_What to produce_
Starting at the line below holding "Click the Standard row header label" and stopping at the line holding "The width and height of the screenshot is (1372, 870).", print every line exactly, both ends included, and leave the rest out.

_Supplied material_

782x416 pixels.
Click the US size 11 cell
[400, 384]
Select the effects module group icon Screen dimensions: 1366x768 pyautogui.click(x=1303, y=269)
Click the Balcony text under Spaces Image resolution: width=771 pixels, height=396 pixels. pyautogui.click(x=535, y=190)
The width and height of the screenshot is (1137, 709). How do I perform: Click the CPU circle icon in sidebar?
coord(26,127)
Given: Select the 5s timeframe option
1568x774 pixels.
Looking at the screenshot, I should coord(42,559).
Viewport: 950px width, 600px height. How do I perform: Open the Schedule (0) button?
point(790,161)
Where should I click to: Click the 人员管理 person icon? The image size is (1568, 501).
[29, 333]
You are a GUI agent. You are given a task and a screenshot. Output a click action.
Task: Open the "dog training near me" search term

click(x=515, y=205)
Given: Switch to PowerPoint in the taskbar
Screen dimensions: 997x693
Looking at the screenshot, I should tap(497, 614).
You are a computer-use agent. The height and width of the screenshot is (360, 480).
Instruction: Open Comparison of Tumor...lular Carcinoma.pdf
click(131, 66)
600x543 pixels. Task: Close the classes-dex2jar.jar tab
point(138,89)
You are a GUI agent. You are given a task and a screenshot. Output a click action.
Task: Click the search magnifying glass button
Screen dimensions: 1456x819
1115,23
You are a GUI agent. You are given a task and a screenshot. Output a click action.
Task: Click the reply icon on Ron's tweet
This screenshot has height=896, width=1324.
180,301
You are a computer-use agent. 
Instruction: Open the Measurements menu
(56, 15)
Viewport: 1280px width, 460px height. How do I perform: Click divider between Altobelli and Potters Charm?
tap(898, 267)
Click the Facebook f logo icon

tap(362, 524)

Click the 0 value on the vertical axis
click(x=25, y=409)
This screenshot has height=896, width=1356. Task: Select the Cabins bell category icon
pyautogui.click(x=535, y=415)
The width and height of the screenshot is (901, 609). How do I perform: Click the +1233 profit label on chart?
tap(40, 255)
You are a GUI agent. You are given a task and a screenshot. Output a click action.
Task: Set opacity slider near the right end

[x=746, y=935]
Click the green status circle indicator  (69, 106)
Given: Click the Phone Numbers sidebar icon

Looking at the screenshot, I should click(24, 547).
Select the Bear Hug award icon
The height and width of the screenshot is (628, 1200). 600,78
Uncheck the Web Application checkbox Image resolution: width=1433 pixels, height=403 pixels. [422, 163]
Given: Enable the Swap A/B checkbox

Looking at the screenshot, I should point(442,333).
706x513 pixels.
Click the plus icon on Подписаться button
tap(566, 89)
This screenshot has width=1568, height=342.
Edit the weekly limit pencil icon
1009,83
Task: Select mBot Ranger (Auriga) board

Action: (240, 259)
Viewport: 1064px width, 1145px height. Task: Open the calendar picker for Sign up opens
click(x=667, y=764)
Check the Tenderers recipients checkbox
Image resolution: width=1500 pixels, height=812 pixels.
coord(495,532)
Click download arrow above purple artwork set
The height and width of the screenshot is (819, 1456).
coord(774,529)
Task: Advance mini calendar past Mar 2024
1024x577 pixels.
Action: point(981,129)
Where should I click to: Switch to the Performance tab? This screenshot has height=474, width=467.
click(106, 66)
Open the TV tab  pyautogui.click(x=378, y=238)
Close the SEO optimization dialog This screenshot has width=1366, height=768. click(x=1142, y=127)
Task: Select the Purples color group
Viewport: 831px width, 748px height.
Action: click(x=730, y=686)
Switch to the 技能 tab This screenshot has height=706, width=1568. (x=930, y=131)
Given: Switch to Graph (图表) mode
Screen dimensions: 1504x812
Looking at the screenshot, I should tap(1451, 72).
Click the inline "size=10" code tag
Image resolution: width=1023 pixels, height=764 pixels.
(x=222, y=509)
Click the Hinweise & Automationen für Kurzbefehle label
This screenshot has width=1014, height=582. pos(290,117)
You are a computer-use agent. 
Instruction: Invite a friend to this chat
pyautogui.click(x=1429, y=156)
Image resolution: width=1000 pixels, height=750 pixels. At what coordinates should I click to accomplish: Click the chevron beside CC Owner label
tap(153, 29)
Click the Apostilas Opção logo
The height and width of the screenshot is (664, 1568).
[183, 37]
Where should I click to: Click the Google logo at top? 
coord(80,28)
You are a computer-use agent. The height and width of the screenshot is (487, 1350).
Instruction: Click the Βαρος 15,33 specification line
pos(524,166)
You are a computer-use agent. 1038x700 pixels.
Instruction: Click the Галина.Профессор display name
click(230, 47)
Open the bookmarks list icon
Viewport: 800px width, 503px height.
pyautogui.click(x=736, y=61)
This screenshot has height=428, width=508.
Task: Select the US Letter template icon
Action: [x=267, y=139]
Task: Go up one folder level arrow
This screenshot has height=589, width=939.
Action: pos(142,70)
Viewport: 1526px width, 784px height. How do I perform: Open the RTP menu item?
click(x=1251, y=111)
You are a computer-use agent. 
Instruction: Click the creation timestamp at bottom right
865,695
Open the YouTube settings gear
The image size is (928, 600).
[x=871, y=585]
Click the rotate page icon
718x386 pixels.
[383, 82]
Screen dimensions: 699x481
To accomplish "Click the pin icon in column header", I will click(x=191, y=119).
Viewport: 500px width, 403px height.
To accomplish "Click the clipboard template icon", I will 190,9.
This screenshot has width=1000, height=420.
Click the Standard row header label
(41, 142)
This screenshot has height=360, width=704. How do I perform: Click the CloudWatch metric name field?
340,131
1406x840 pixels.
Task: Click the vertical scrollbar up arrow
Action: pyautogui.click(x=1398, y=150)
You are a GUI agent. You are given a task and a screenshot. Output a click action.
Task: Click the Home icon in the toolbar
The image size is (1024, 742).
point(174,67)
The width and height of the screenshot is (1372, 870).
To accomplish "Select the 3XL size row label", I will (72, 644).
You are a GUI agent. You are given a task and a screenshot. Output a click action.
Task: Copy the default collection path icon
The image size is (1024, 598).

_Solution to the exercise_
Click the Standard row header label
(41, 142)
This screenshot has height=360, width=704. How do I perform: Click the CloudWatch metric name field?
340,131
1406x840 pixels.
Task: Click the vertical scrollbar up arrow
Action: pyautogui.click(x=1398, y=150)
You are a GUI agent. You are given a task and a screenshot. Output a click action.
Task: Click the Home icon in the toolbar
The image size is (1024, 742).
point(174,67)
The width and height of the screenshot is (1372, 870).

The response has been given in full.